[Dataset entries]

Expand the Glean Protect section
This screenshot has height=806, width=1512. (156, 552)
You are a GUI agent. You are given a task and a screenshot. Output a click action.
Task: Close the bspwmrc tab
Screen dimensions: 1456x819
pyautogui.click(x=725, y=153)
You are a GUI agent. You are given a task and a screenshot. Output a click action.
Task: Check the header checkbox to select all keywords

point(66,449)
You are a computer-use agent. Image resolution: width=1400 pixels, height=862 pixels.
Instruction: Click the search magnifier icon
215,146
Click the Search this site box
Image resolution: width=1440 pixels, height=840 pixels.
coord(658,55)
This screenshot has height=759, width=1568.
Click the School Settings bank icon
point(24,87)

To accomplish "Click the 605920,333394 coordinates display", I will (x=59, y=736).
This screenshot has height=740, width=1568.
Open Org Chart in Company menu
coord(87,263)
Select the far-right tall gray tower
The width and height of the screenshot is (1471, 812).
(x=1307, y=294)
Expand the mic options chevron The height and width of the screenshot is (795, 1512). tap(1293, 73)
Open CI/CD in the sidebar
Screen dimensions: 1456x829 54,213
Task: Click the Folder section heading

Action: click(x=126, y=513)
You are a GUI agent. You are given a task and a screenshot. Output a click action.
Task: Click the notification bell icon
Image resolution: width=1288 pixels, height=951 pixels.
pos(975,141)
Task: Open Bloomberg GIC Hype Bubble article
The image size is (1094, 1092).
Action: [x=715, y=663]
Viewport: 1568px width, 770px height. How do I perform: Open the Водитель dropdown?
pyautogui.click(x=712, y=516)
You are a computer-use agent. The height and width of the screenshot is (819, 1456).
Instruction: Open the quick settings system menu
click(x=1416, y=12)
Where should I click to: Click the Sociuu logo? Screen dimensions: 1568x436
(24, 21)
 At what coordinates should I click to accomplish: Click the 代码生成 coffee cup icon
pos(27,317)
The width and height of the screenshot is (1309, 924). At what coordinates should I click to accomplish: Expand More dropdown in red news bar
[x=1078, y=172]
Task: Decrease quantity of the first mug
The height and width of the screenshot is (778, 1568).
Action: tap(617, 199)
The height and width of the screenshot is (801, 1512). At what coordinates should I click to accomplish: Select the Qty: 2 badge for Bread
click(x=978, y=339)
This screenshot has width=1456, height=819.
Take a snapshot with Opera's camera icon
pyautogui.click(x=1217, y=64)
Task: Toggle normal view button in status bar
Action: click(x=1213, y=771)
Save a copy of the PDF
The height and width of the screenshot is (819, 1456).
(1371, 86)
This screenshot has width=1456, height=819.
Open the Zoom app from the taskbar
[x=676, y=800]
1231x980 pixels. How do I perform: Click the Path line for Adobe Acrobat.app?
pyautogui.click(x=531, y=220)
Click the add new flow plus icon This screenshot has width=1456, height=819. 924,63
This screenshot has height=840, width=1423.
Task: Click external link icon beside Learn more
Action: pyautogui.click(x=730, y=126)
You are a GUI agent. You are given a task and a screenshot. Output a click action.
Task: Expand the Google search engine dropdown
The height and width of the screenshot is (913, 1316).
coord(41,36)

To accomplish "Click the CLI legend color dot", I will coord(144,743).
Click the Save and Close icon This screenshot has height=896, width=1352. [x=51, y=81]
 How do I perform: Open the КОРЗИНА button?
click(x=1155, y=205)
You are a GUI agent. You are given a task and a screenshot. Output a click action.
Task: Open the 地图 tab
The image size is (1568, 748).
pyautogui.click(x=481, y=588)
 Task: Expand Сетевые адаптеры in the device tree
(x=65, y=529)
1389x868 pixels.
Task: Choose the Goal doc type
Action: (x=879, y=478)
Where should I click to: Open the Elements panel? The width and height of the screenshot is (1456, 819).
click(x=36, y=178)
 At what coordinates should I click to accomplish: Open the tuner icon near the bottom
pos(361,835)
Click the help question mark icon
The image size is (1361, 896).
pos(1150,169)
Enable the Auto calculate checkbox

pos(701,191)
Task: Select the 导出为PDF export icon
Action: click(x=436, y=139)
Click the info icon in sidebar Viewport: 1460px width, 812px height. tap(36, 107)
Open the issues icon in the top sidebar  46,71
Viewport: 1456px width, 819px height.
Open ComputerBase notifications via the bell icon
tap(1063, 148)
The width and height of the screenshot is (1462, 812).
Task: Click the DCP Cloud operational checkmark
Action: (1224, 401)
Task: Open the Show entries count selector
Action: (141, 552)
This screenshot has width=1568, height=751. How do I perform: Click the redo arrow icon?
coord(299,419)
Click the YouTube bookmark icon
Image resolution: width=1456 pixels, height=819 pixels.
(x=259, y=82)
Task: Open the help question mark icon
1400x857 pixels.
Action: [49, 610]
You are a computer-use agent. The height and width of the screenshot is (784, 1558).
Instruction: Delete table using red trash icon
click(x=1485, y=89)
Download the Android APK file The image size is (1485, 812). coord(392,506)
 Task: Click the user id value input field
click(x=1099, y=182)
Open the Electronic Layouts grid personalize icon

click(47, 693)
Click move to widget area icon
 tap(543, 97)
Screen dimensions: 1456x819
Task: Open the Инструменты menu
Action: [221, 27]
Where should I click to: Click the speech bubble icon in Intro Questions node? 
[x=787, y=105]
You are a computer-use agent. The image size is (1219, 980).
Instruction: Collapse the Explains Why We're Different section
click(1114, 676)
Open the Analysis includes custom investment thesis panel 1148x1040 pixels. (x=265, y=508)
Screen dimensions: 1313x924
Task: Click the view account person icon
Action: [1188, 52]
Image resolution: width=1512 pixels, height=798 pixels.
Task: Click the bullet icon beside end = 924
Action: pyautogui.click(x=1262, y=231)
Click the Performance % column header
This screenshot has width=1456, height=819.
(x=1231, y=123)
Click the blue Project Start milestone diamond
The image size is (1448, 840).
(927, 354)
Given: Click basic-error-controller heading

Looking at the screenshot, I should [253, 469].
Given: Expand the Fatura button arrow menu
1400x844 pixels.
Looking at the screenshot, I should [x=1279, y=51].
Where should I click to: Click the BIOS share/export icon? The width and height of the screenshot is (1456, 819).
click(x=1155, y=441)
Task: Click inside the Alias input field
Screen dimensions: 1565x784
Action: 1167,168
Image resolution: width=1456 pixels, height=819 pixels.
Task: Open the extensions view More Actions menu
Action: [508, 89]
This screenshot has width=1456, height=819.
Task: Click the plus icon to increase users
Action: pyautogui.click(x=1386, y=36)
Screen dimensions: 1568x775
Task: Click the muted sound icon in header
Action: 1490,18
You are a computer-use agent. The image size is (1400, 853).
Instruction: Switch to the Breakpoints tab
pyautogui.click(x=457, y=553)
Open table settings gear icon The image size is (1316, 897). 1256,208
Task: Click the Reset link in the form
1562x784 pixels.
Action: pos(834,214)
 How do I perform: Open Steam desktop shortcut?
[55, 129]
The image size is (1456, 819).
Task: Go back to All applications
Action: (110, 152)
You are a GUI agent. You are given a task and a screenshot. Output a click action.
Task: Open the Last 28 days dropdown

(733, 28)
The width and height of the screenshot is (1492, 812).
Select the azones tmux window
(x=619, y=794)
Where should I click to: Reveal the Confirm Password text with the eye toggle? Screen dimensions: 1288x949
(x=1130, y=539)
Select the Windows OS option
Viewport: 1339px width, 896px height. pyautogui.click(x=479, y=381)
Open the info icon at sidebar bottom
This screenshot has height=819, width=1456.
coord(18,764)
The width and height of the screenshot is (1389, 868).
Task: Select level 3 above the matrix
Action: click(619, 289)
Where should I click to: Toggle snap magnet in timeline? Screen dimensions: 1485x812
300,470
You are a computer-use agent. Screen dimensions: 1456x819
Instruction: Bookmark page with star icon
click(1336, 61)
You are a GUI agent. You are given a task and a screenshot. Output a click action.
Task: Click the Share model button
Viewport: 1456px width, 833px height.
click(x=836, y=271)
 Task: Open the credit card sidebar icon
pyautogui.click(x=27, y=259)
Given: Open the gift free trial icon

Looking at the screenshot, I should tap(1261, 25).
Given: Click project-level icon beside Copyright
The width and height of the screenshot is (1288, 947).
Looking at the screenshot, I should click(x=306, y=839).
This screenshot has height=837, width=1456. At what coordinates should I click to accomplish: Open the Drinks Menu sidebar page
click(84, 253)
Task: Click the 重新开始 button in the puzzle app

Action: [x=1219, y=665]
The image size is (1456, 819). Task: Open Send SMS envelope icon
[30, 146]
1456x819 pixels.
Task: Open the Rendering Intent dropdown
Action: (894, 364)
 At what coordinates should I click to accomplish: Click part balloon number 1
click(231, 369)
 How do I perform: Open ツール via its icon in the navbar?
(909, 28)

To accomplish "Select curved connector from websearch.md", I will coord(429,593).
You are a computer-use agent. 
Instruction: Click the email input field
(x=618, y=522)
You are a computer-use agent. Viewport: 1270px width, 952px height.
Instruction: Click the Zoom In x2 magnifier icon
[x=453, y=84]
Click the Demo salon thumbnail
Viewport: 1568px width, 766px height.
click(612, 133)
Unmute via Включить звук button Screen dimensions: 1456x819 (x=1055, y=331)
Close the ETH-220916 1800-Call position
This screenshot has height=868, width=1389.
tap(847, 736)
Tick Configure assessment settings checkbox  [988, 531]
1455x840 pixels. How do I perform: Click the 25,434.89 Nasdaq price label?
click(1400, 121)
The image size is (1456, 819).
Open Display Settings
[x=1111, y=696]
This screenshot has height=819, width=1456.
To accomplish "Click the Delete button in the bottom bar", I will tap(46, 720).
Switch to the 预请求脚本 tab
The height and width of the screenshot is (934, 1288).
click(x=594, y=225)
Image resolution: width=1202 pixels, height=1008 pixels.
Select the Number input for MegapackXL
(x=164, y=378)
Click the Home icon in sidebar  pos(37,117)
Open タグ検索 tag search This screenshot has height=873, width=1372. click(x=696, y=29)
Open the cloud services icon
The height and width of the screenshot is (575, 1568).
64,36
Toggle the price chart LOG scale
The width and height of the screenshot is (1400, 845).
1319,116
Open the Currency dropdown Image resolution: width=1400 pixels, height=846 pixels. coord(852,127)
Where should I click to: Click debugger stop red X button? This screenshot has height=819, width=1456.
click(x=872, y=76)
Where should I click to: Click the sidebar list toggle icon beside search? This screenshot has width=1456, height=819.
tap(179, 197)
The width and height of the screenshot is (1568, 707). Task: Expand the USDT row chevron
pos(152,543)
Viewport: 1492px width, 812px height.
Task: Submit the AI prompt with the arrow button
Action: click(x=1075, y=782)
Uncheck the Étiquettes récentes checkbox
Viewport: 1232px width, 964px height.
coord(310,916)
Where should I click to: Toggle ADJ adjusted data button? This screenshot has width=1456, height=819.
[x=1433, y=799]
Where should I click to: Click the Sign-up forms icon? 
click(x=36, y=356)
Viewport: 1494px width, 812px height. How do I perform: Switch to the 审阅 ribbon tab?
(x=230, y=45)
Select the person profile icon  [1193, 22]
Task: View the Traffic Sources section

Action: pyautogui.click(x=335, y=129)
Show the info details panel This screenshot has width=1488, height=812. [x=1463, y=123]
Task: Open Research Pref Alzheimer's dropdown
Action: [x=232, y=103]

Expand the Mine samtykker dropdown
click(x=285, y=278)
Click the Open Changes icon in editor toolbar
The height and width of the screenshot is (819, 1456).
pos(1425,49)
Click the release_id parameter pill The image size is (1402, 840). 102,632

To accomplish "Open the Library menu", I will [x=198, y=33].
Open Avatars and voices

Exercise prompt ▸ Looking at the records above, return exactly the lines from the line with "Click the Save" to the line with "Viewport: 1456px width, 819px height.", both ends included.

Answer ▸
Click the Save and Close icon This screenshot has height=896, width=1352. [x=51, y=81]
 How do I perform: Open the КОРЗИНА button?
click(x=1155, y=205)
You are a GUI agent. You are given a task and a screenshot. Output a click action.
Task: Open the 地图 tab
The image size is (1568, 748).
pyautogui.click(x=481, y=588)
 Task: Expand Сетевые адаптеры in the device tree
(x=65, y=529)
1389x868 pixels.
Task: Choose the Goal doc type
Action: (x=879, y=478)
Where should I click to: Open the Elements panel? The width and height of the screenshot is (1456, 819).
click(x=36, y=178)
 At what coordinates should I click to accomplish: Open the tuner icon near the bottom
pos(361,835)
Click the help question mark icon
The image size is (1361, 896).
pos(1150,169)
Enable the Auto calculate checkbox

pos(701,191)
Task: Select the 导出为PDF export icon
Action: click(x=436, y=139)
Click the info icon in sidebar Viewport: 1460px width, 812px height. tap(36, 107)
Open the issues icon in the top sidebar  46,71
Viewport: 1456px width, 819px height.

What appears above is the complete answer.